Pension funds given misleading climate-risk advice

The EDHEC-Risk Climate Impact Institute’s research has found the misleading nature of climate-risk advice given to pension funds and points to flawed use of models and a failure to communicate uncertainty.
The research has also indicated that markets and investors were underestimating potential climate damages.
Professor Riccardo Rebonato, scientific director of the EDHEC-Risk Climate Impact Institute, has said that pension trustees had been poorly served by their consultants and the estimates of likely portfolio losses due to climate change in their authorities’ reports were ‘implausibly tame’.
His research further exposed the failure to communicate the huge uncertainty in damage estimates as the most glaring flaw of the advice received by trustees and denounced the non-sensical precision with which some of these estimates were presented.

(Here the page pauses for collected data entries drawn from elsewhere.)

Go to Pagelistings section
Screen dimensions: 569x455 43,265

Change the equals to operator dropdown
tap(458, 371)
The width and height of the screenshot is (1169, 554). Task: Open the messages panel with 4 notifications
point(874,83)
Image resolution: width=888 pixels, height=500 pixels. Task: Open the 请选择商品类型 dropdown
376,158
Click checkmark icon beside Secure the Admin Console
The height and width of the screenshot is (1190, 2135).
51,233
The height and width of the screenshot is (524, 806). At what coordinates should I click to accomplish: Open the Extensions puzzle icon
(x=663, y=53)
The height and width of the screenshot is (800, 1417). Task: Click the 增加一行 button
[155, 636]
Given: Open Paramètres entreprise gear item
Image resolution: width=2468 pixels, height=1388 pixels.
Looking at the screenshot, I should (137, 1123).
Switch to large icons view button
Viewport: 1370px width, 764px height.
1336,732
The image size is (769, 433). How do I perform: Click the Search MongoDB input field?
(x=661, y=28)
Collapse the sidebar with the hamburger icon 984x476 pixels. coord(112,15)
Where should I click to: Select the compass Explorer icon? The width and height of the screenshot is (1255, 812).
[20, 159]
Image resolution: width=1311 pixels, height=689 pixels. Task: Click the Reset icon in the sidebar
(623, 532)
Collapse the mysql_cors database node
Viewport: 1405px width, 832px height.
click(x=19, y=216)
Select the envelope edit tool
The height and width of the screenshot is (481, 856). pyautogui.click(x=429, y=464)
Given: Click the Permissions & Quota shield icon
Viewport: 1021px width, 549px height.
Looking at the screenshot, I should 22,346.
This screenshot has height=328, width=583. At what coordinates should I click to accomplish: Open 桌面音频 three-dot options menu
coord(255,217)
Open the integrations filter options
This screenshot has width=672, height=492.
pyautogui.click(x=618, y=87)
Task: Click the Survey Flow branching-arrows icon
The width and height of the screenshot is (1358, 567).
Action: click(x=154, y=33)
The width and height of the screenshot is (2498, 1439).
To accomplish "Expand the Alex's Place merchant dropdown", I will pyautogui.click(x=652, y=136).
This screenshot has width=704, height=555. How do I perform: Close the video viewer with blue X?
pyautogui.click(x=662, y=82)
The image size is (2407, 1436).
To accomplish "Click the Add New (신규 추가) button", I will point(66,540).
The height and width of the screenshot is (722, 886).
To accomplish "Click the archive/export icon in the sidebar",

Professor Rebonato warned that not only pension consultants but also financial markets appeared to be sleepwalking into the climate crisis, noting:
“Financial markets might be pricing in overly optimistic climate scenarios, indicating a potential repricing risk that trustees should be aware of,” he said.
His research offered a different and more nuanced perspective about why trustees had been poorly served by their consultants with regards to climate-risk advice.
He pointed to the DICE (the Dynamic Integrated Climate-Economy model), which were designed for policy design and had been inappropriately used for scenario analysis,
Also, their modularity, according to Rebonato, meant they could be modified to accommodate scenario analysis and there was a wide divergence of estimates by economists regarding the severity of climate damages, challenging the idea that groupthink has led to a tame consensus view.